HEFCE closed at the end of March 2018. The information on this website is historical and is no longer maintained.
The HEFCE domain - www.hefce.ac.uk - will continue to function until September 2018. At this point we will close the site entirely and all its information will only be available from the National Web Archive.
The assessment of research conducted in UK universities via REF was a success, and for the first time introduced an assessment of the impact of research on the economy and society. The results demonstrated an overall improvement in UK research excellence across the board.
The REF Accountability Review, carried out by Technopolis for the four UK higher education funding bodies, looks at the costs incurred by universities from participating in the 2014 REF, as well as the benefits. Its findings demonstrate the continued efficiency of the exercise, and reaffirm the range of benefits arising from participation.

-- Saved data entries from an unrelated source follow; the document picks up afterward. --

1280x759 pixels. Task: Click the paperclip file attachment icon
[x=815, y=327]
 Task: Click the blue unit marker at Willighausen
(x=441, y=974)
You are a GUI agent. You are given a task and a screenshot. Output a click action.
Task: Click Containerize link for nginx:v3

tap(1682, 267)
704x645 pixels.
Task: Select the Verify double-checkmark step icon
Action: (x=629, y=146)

The total cost of the exercise is estimated to be £246 million, which is less than 1 per cent of the total public funding invested in research over the six-year period of an assessment cycle (Note 1). The calculated cost per submitted researcher is close to 1 per cent of the average researcher’s salary, including on-costs, over the same period. Technopolis notes that the estimated costs may be inflated by the inclusion of activity that is part of core research management in institutions, and draws attention to the good value for money achieved from REF outcomes.
The review also identifies significant variability in the costs incurred by institutions, reflecting differing levels of investment by institutions, including in the area of research management and information systems.
The review of the costs, benefit and burden for the sector was required in view of the significant changes introduced in to the REF from its predecessor, the Research Assessment Exercise (RAE). The new features of the REF methodology such as arrangements for individual staff circumstances and impact assessment have been widely welcomed by institutions but have contributed to the additional cost.
We look forward to working with the sector over the coming months to carry forward the benefits arising from the exercise, as well as exploring ways in which the costs could be reduced.